Sir Nicholas Charles Young (born 16 April 1952) is a British charity worker and solicitor. He was chief executive of Macmillan Cancer Relief [now Macmillan Cancer Support] between 1995 and 2001, and chief executive of the British Red Cross from 2001 to 2014. He is married, with three sons.

==Early life==
Young was born on 16 April 1952, to Major Leslie Young who had escaped from the Fontanellato Italian prisoner-of-war camp during World War II. He was educated at Wimbledon College, then a grammar school. He went on to study Law at the University of Birmingham, graduating with an upper second-class Bachelor of Laws (LLB) in 1974.

==Career==
Between 1975 and 1978, Young worked as an articled clerk and solicitor at Freshfields. After a period of travelling, he joined the law firm Turner, Martin & Symes in Ipswich in 1979, becoming a partner of the practice in 1981.

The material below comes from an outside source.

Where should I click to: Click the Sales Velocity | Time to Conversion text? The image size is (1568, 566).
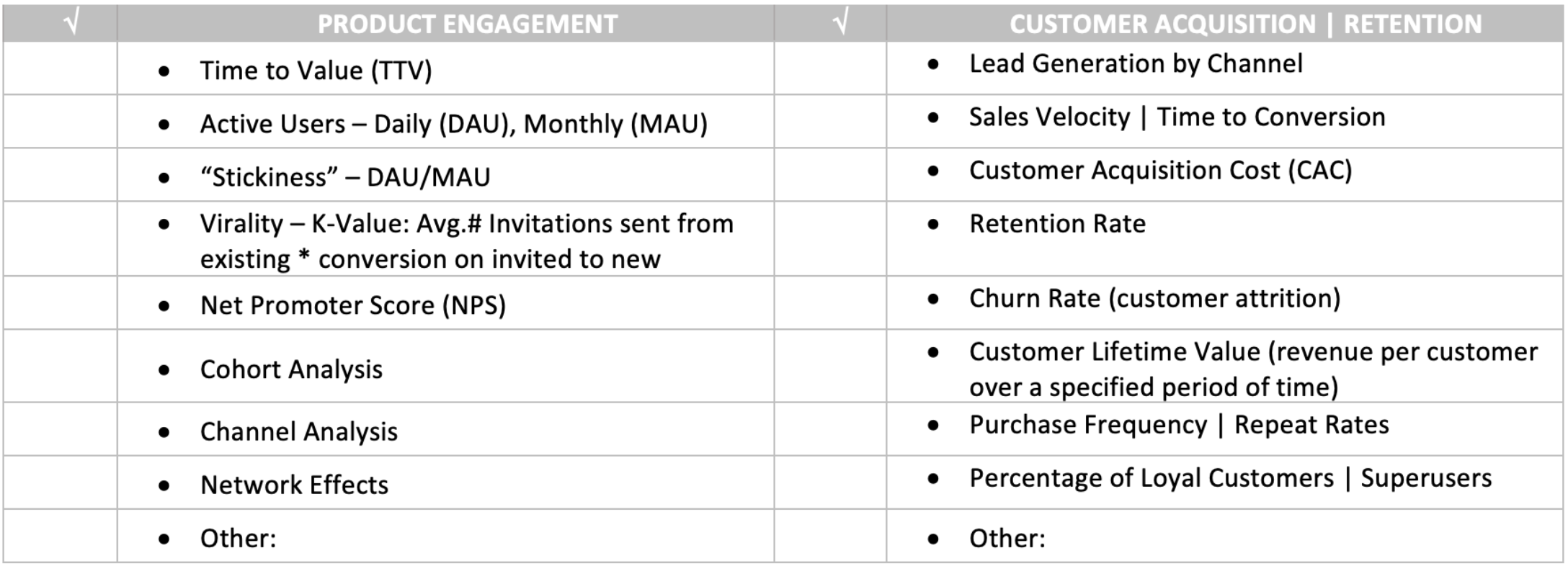click(x=1177, y=117)
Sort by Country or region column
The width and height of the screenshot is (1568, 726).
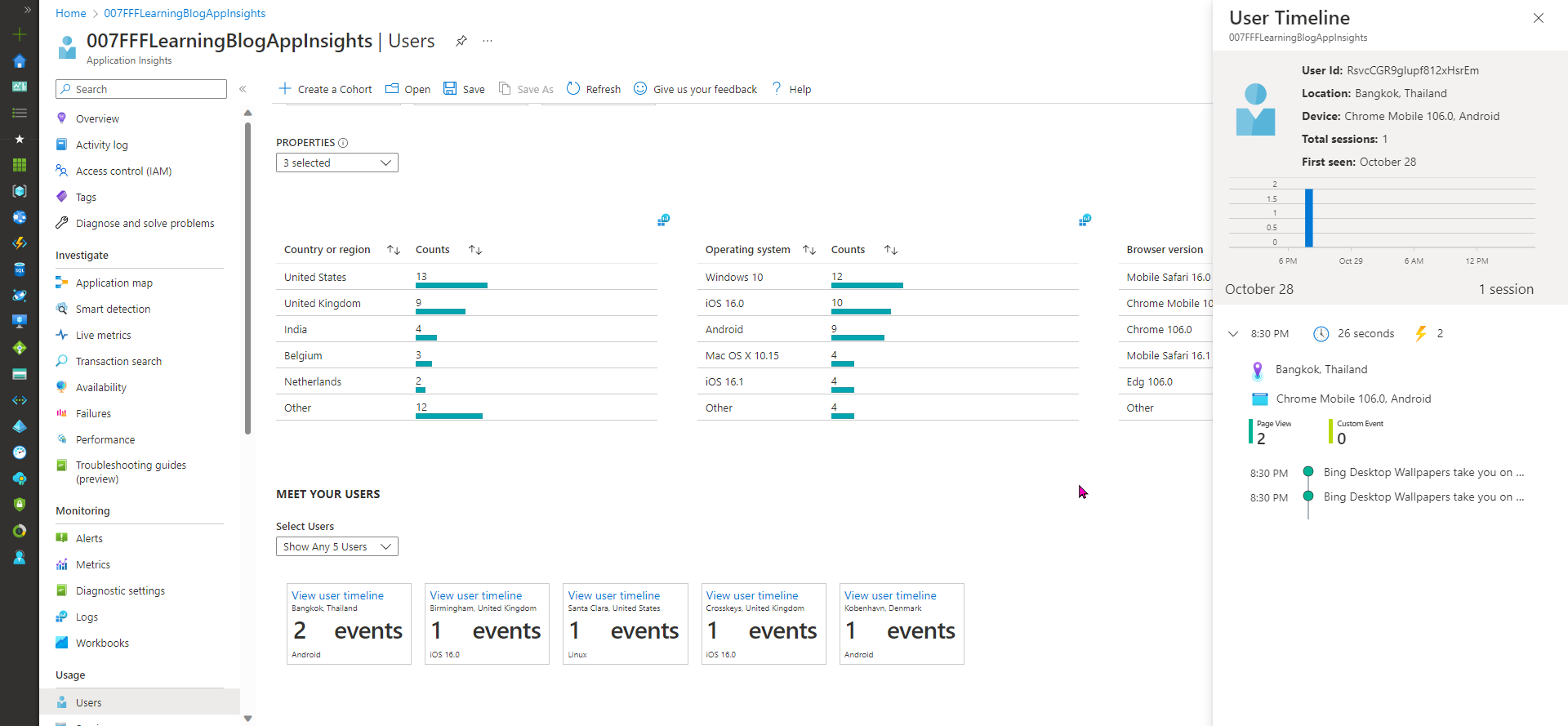pyautogui.click(x=393, y=250)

In 1985, he left law for the charity sector, becoming secretary for development at the Sue Ryder Foundation. Between 1990 and 1995, he was Director of UK Operations for the British Red Cross. From 1995 to 2001, he was chief executive of Macmillan Cancer Relief. In July 2001, he returned to the British Red Cross to become its chief executive. He stepped down from the role in June 2014 following the death of one of his sons, Alex. He remains an honorary vice-president.

In addition to his career in the charity sector, he has held at various times a number of non-executive positions, including being a member of the NHS Modernisation Board, the Foreign Secretary's Human Rights Advisory Group, the National Honours Committee, and the Third Sector Advisory Body.

Currently [2021], he is chair of the Monte San Martino Trust and the Asian Women of Achievement Awards, and a trustee of the Wimbledon Foundation, and Hostage International. He is also a member of the NCO Advisory Board, the Humanitarian Memorial Committee, Freshfields Responsible Business Board, and a Patron of the Escape Lines Memorial Society.

In 2019, his book Escaping with his Life, about his father's wartime adventures, was published by Pen&Sword.

==Honours==
In the Queen's Birthday Honours of 2000, he was knighted 'for services to cancer care'. He was made a Freeman of the City of London in 2007. In 2013, he was awarded the Queen's Badge of Honour, for services to the Red Cross. In 2015, he was awarded the Star of Italy for his work with the Monte San Martino Trust. In 2021, he is to be awarded an honorary doctorate by Birmingham University.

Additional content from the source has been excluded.